Tutorial

Example

This example will use data from a real experiment stored at EMBL-EBI. The data can be accessed at https://www.ebi.ac.uk/ena/data/view/SRP023199 and represent HeLa cells. The idea is to preprocess the data set, map it against the human genome and count the reads that overlap with known genes.

We will use the fastQ file ftp://ftp.sra.ebi.ac.uk/vol1/fastq/SRR867/SRR867735/SRR867735.fastq.gz that can be accessed in the table, on column Sample accession, with value SAMN02179475.

Load fastQ file

Before creating the whole script lets start by understanding our data set. This first step will allow you to perform quality control.

ngless "1.4"

/* load the data set */
input = fastq('SRR867735.fastq.gz')

You can now save the script (as test.ngl for example) to the directory where the file SRR867735.fastq.gz is and run ngless:

$ ngless test.ngl

Using a web browser, you can open the file test.output_ngless/index.html to see information about a data set and the ngless job. At ‘Before QC’ there will be the result of the execution.

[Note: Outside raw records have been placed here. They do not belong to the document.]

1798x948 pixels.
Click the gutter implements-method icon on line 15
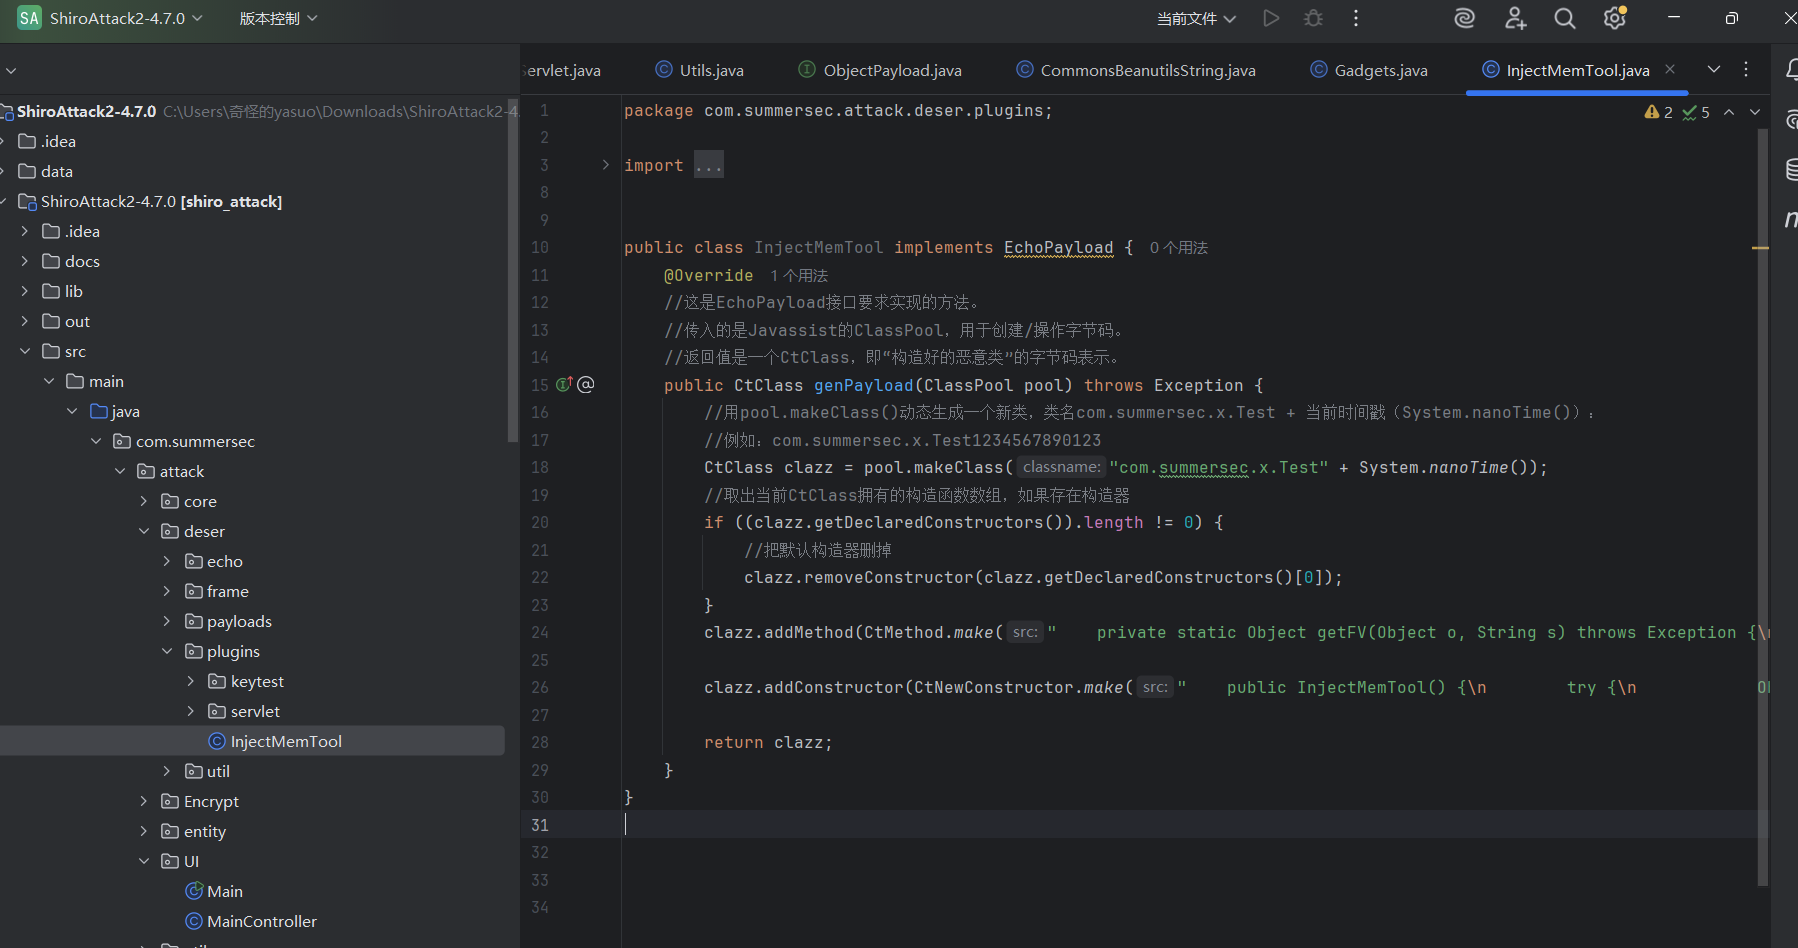pos(564,385)
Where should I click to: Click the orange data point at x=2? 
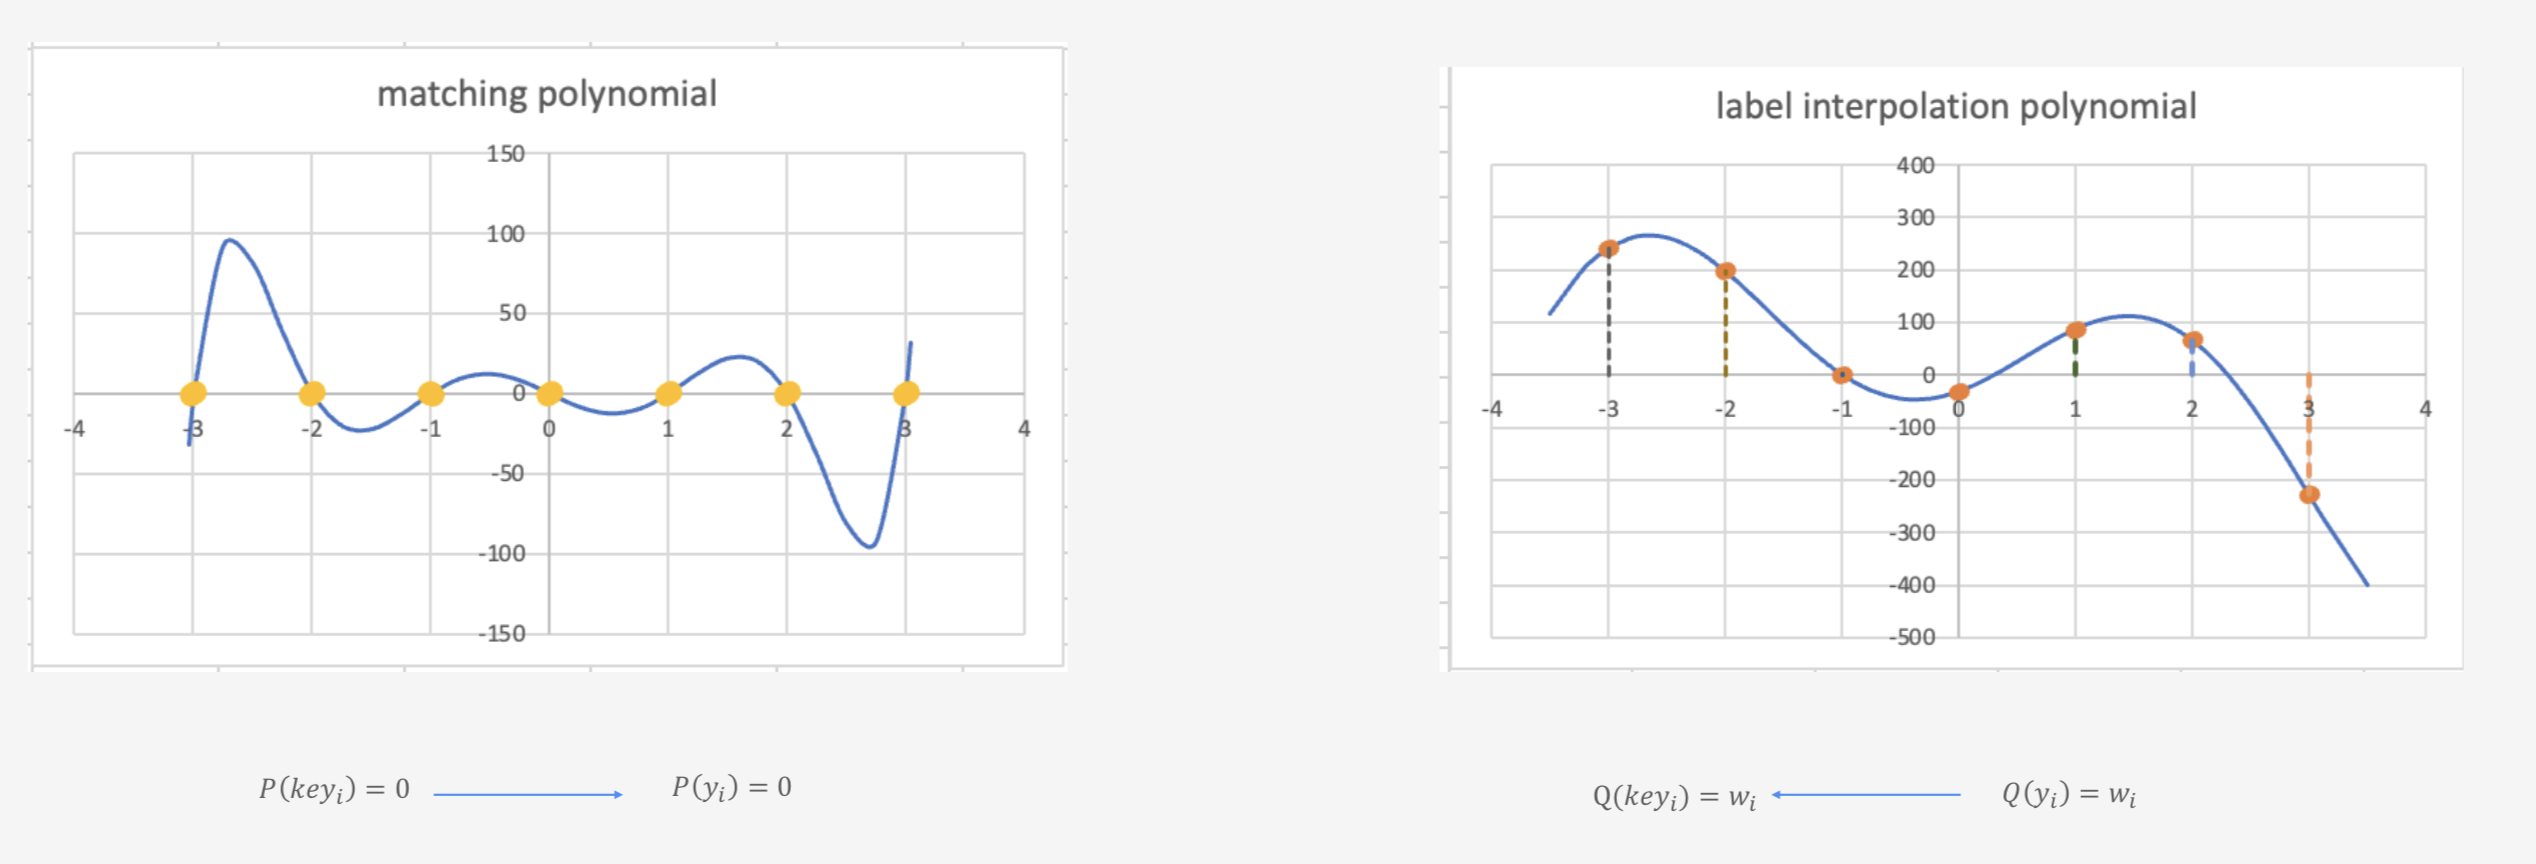[x=2192, y=340]
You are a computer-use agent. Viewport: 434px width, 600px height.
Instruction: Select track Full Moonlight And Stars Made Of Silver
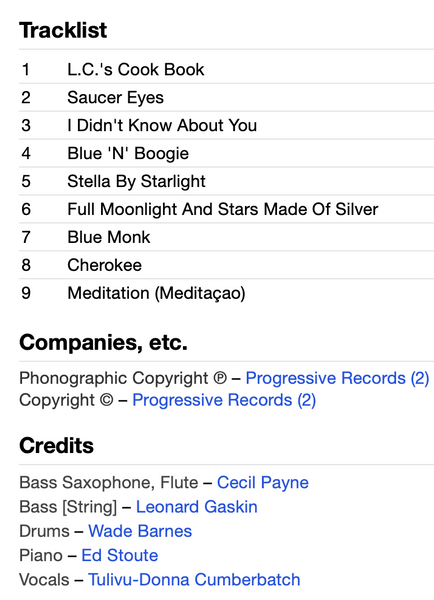coord(223,209)
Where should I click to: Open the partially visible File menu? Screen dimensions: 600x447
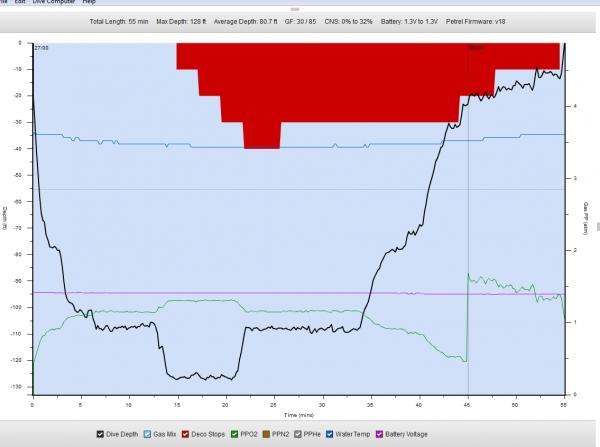pos(4,3)
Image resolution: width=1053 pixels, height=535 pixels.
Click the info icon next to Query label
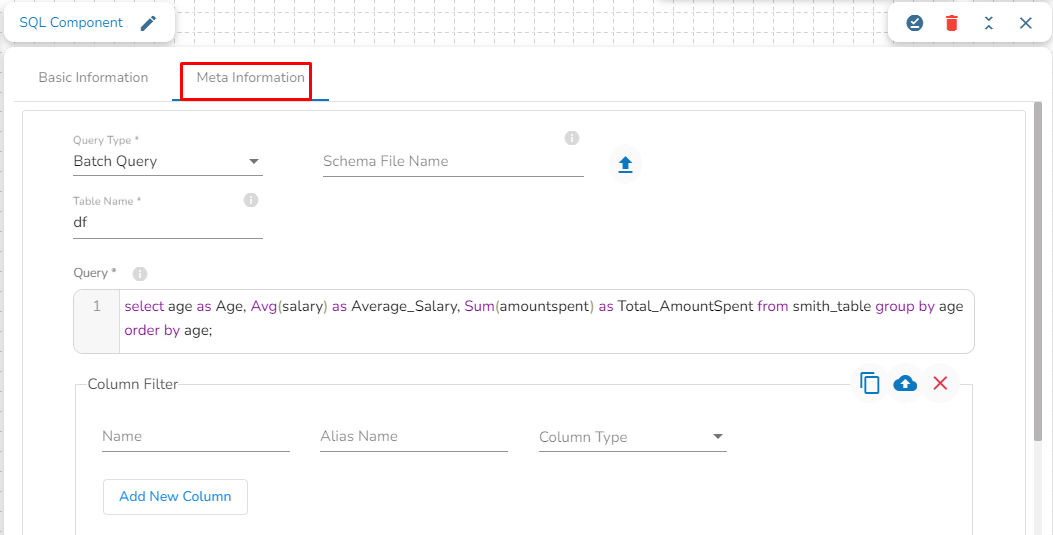[x=140, y=273]
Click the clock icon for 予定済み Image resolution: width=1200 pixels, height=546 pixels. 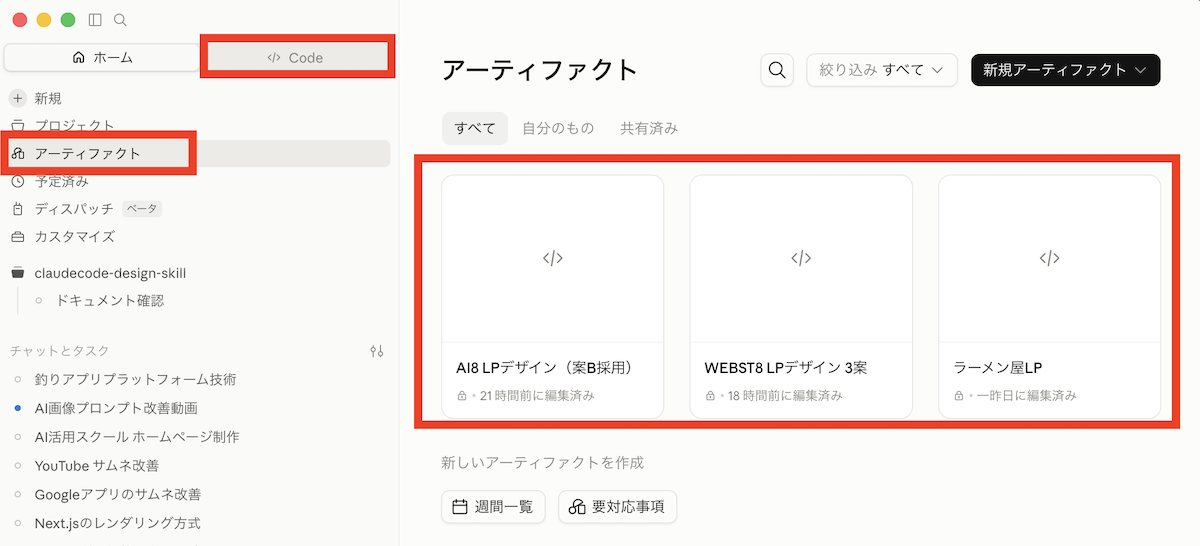point(18,181)
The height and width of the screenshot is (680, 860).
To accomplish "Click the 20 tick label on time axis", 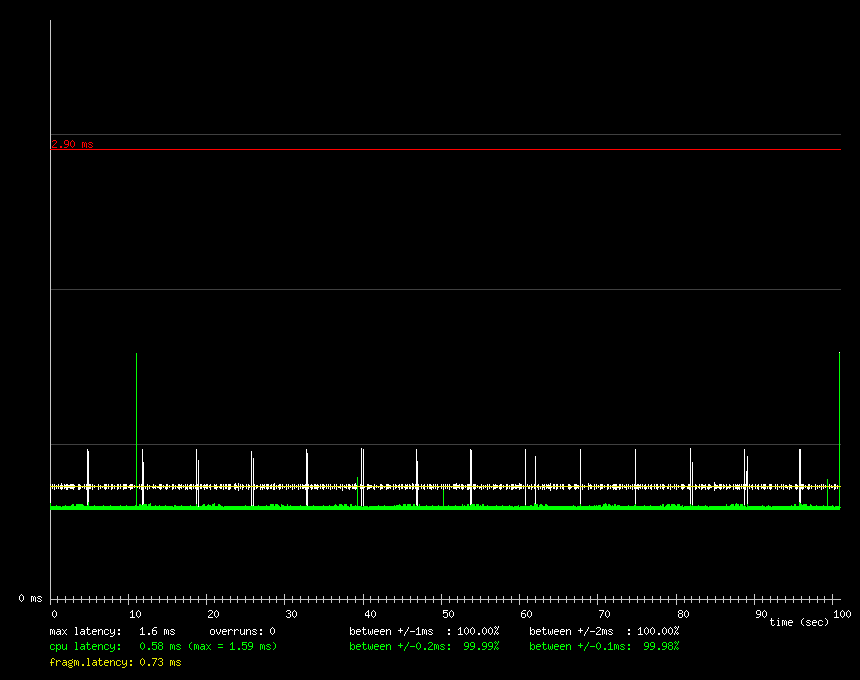I will pyautogui.click(x=212, y=613).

../images/resultBeforeQC.png

We can now see that the data set has:

  • +/- 50% of guanine and cytosine.
  • Follows the Encoding Sanger.
  • Has 32456161 sequences
  • And all sequences have the same length (50).

Also, by analyzing the plot we can see that the first 3 base pairs, on average, have the lowest quality (31.0). So, a good preprocess starts by removing the first 3 base pairs.

Feel free to explore all the available statistics.

Preprocess

For the preprocessing of the data we will:

  • Remove the first 3 base pairs.
  • Substrim with a minimum quality of 15.
  • Discard if the length of a read is smaller than 20.

Let’s add the following code to the already existent code:

preprocess(input) using |read|:
read = read [3:] // Discard from position 0 until 3 (excluded).
read = substrim(read, min_quality=15)
if len(read) < 20:
 discard

The using |var| syntax is similar to Ruby’s blocks or lambda functions in other languages. The whole block after using is executed for each read in input, each time assigning it to the variable read.

This will generate quality control that will be detailed at the execute section.

Map

After adding the preprocess code, it’s time to map against the human genome. Since the human genome is provided by default, you can simply do:

/* reference genome */
human = 'hg19'
mapped = map(input, reference=human)

Counting

We are only interested in the human genes so lets annotate the mapping results to the corresponding genes. Since we used a genome provided by NGLess, we do not need to specify which annotation file to use (it’ll be built in):

/* features to annotate */
feats = ['gene']
counts = count(mapped, multiple={dist1}, keep_ambiguous=false, features=feats)

You can also see the use of some symbol arguments (symbols are the special strings inside braces, like {dist1}). Symbols are like strings, except that when a function takes a symbol, that means that there is a set of predefined values it can take. So, for example, the function count takes a multiple argument which defines how to count reads which can be assigned to mulitple features. The options are {all1} (count all equally as 1), {1overN} (distribute equally across all candidates, i.e., increment them by 1/N), or {dist1} (distribute multiple features by using the singly mapped features as a baseline). In practice, the difference between strings and symbols is that symbols are, as much as possible, checked at the start of interpretation (if you write {all2}, you will immediately get a message “did you mean all1?” before interpretation starts or if you run the script with -n, which just performs this validation).

Write to disk

Finally, we write the results to a file:

/* write counts to disk */
write(counts, ofile="samples/CountsResult.txt")

Execute

You can now save the script (as test.ngl for example) to the directory where the file ‘SRR867735.fastq.gz’ is and run ngless.

$ ngless test.ngl

As a result of the execution, should be returned the following:

Total reads: 31654060
Total reads aligned: 28095945[88.76%]
Total reads Unique map: 22434229[79.85%]
Total reads Non-Unique map: 5661716[20.15%]
Total reads without enough qual: 0

These are statistics of the map of the file against the human genome.